2.4 细胞免疫荧光检测Ⅲ型胶原、α-SMA和E-cadherin蛋白的表达 取对数生长期NRK-52E细胞，分为溶剂对照组、AA损伤组和AA基础上分别加入1、5和10 μmol/L Cyp干预组并进行爬片培养24 h，弃去培养基，用4%多聚甲醛固定，0.3% Triton X-100破膜。0.5%正常山羊血清封闭。各爬片滴加针对α-SMA、E-cadherin和III型胶原的 I 抗工作液，4℃孵育过夜。用Dylight 488(绿色)或594(红色)标记的 II 抗工作液，37 ℃孵育60 min。滴加DAPI于盖玻片上，室温染色5 min。细胞胞质绿色或红色和胞核蓝色为阳性着色。每组取10张片，每张取10个高倍视野(×400)，用Image-Pro Plus 6.0软件分析荧光累积光密度(IA)值。

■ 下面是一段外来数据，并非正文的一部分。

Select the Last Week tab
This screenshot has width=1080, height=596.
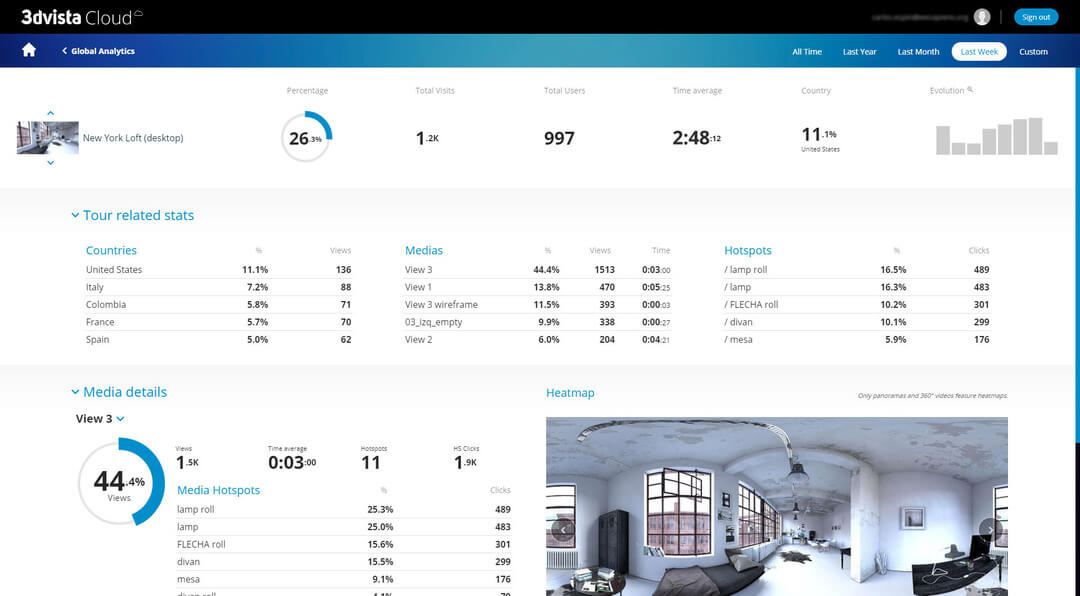pyautogui.click(x=978, y=51)
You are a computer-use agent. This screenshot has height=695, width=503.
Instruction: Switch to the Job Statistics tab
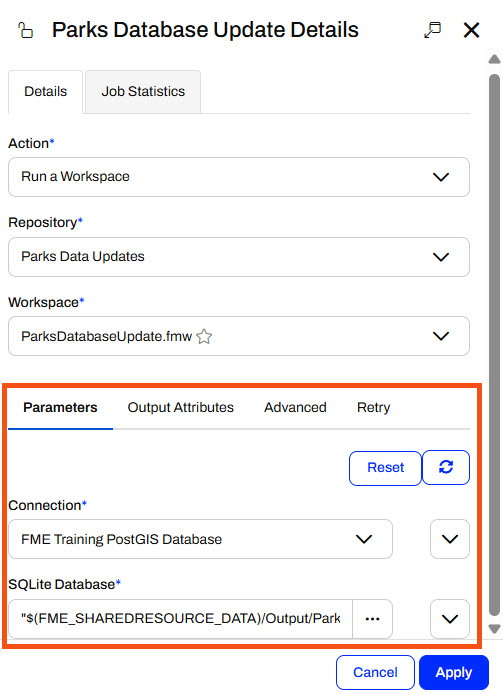[x=143, y=91]
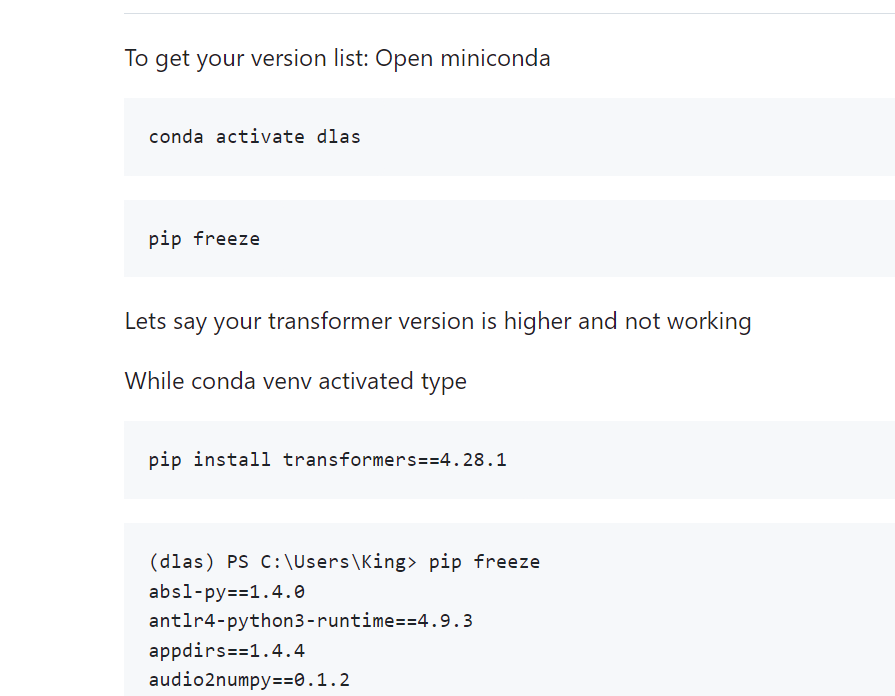Click the 'While conda venv activated type' line

click(x=296, y=381)
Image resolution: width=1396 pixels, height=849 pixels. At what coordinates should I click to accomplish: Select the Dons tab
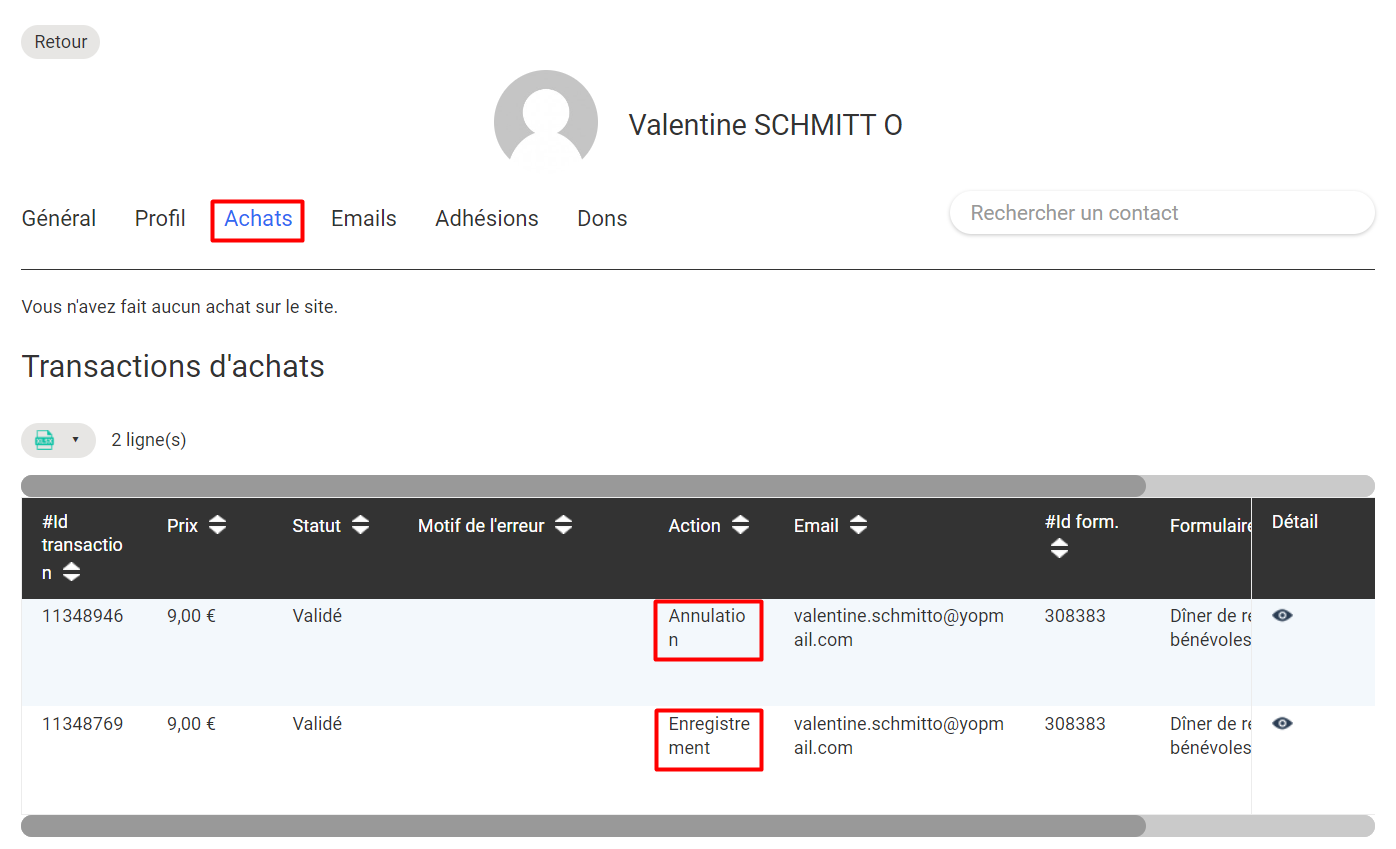click(x=602, y=219)
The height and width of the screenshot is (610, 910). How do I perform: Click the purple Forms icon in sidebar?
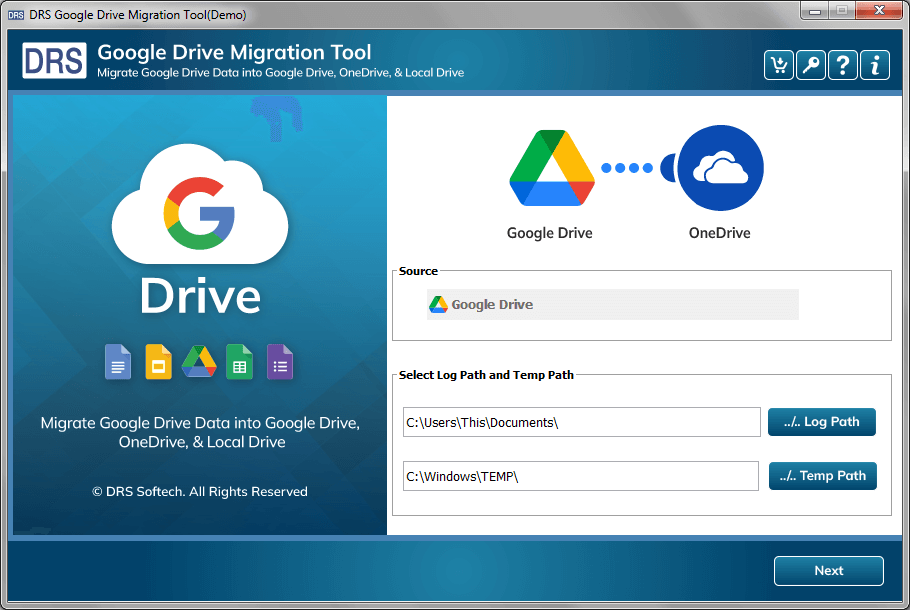pyautogui.click(x=279, y=362)
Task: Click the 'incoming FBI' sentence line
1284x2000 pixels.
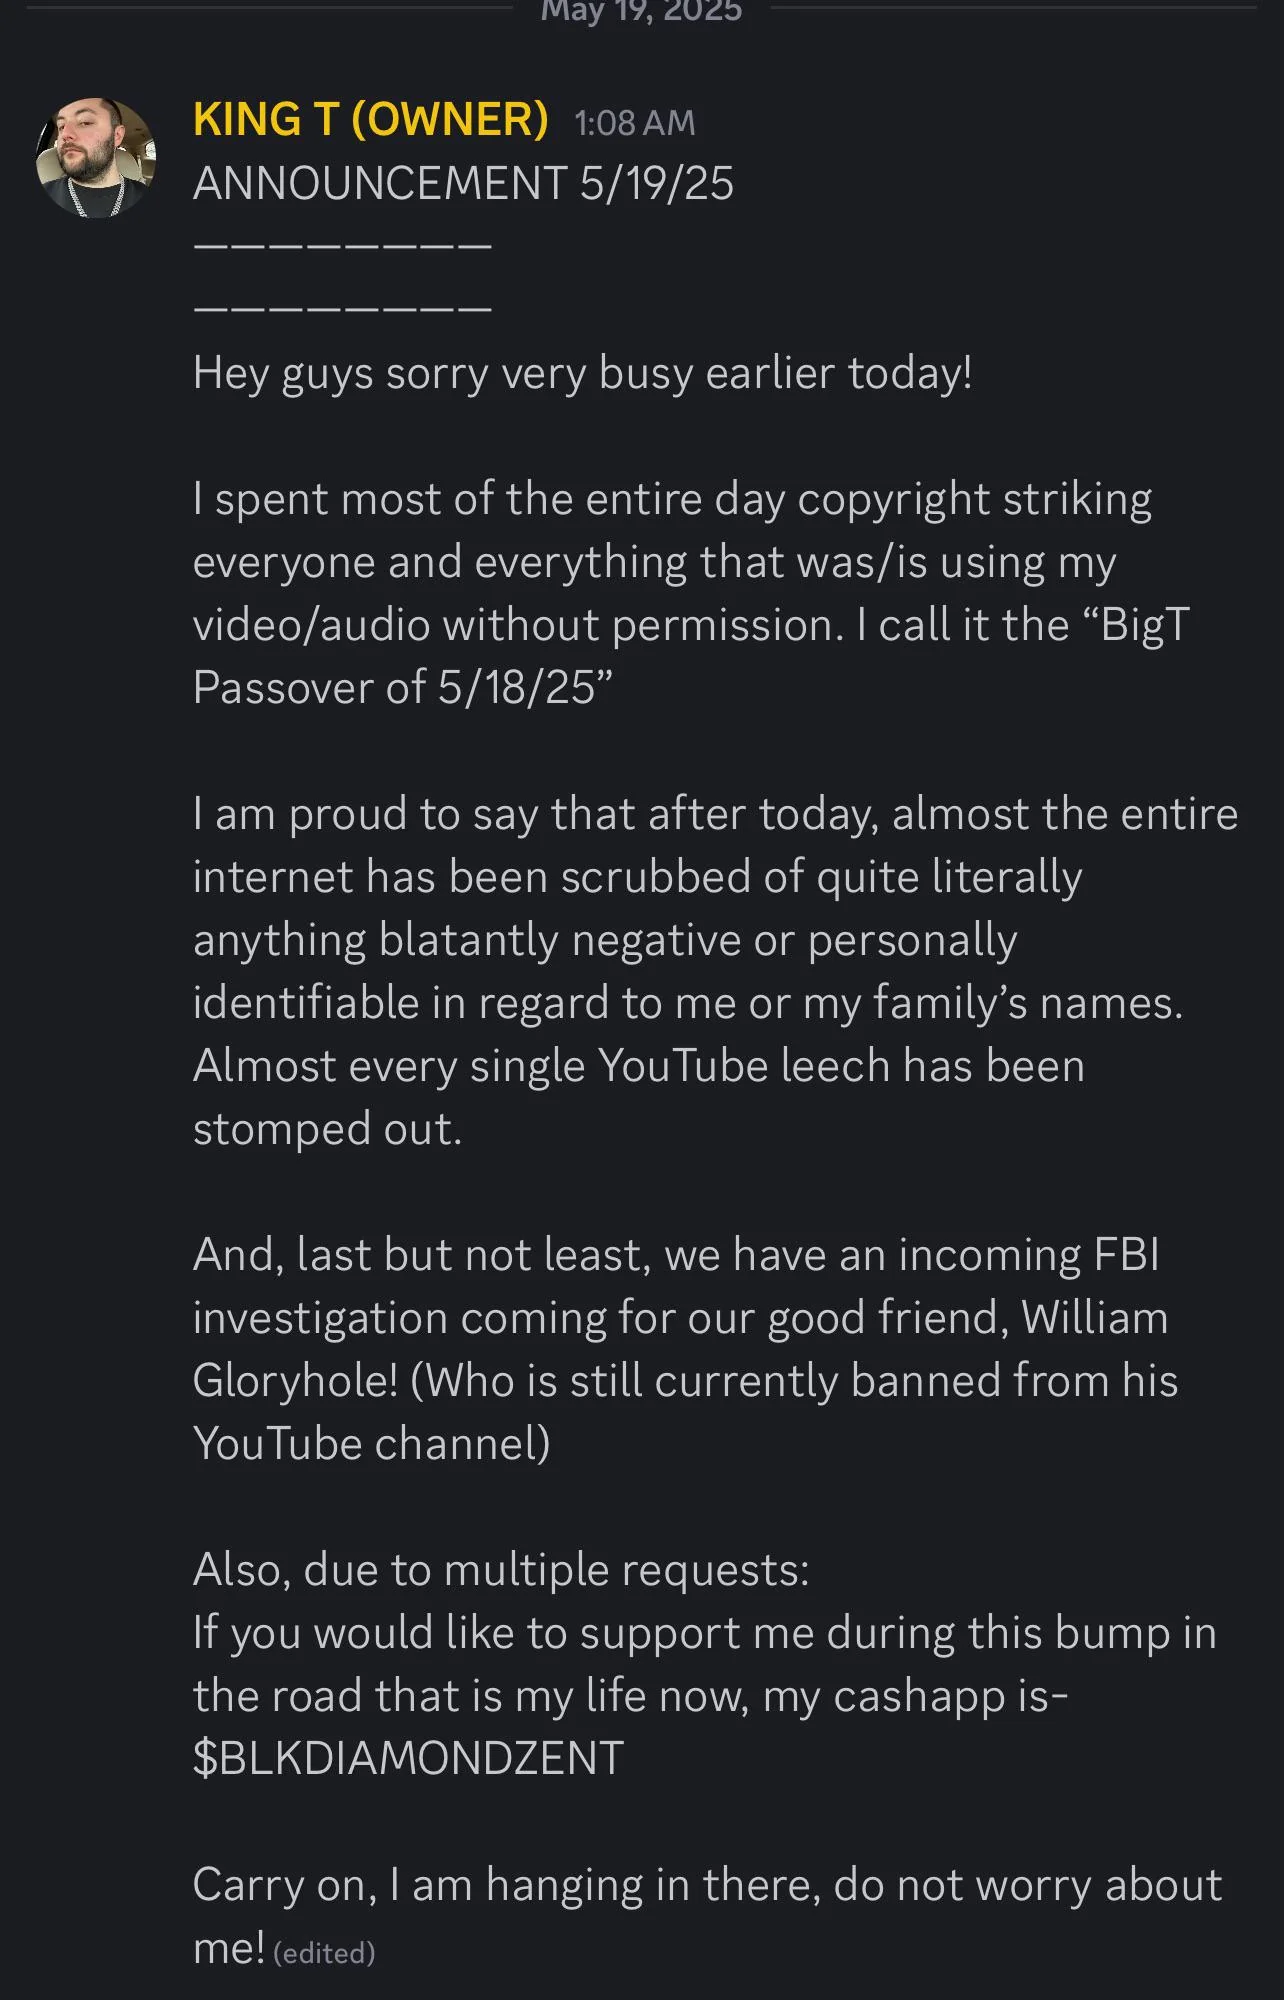Action: [676, 1255]
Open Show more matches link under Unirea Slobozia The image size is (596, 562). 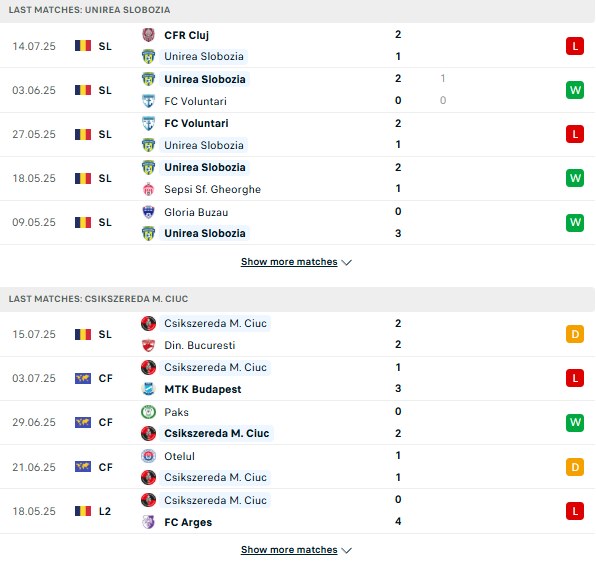coord(289,262)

表1 扩增HH信号通路、EMT和细胞外基质(extracellular matrixc,ECM)相关基因mRNA的特异性引物

3 统计学处理

采用SPSS 13.0软件包进行统计学分析，计量资料结果以均数±标准差(mean±SD)表示，两组样本比较采用t检验和精确概率法，多组样本比较采用单因素方差分析，两组样本关联性比较采用相关分析。以P<0. 05为差异有统计学意义。

结 果

1 Cyp对AA诱导肾小管上皮细胞基质累积的影响

细胞免疫荧光染色结果显示，10 mg/L的AA作用NRK-52E细胞后，可显著上调III型胶原蛋白的表达。用Cyp干预后，III型胶原表达水平显著下降，并呈现一定的浓度依赖关系，见图1。Real-time PCR结果显示，AA不仅增加了collagen Ⅲ mRNA的表达，同样也提高了collagen Ⅰ mRNA的表达，见图2。Cyp干预后，collagen Ⅰ和collagen Ⅲ mRNA的表达水平均显著下调。这些结果提示，Cyp能抑制AA所致的基质累积效应。

2 Cyp对AA诱导肾小管上皮细胞EMT的影响

Real-time PCR结果显示，AA下调了E-cadherin和ZO-1 mRNA的表达水平，上调了α-SMA mRNA的表达水平，见图2。细胞免疫荧光染色显示，AA也下调了E-cadherin蛋白的表达，升高了α-SMA的表达，见图3。应用Cyp干预后，E-cadherin和ZO-1表达上调，而α-SMA的表达下降。此外，Cyp上调了表型转化抑制因子BMP-7 mRNA的表达。这些结果显示，Cyp可抑制AA所致的EMT进程。

Figure 1.The expression of type III collagen in the NRK-52E cells induced by AA with or without Cyp treatment (×200). A: control; B: AA 1 mg/L; C: AA 10 mg/L; D: AA 10 mg/L+Cyp 1 μmol/L; E: AA 10 mg/L+Cyp 5 μmol/L; F: AA 10 mg/L+Cyp 10 μmol/L. Mean±SD. n=10. *P<0.05, **P<0.01 vs A group ; #P<0.05, ##P<0.01 vs C group.

3 Cyp对AA诱导的肾小管上皮细胞表达TGF-β1的影响

本实验中，Cyp的干预可有效降低NRK-52E细胞分泌TGF-β1量，并且其抑制作用呈现Cyp浓度依赖性，见图4。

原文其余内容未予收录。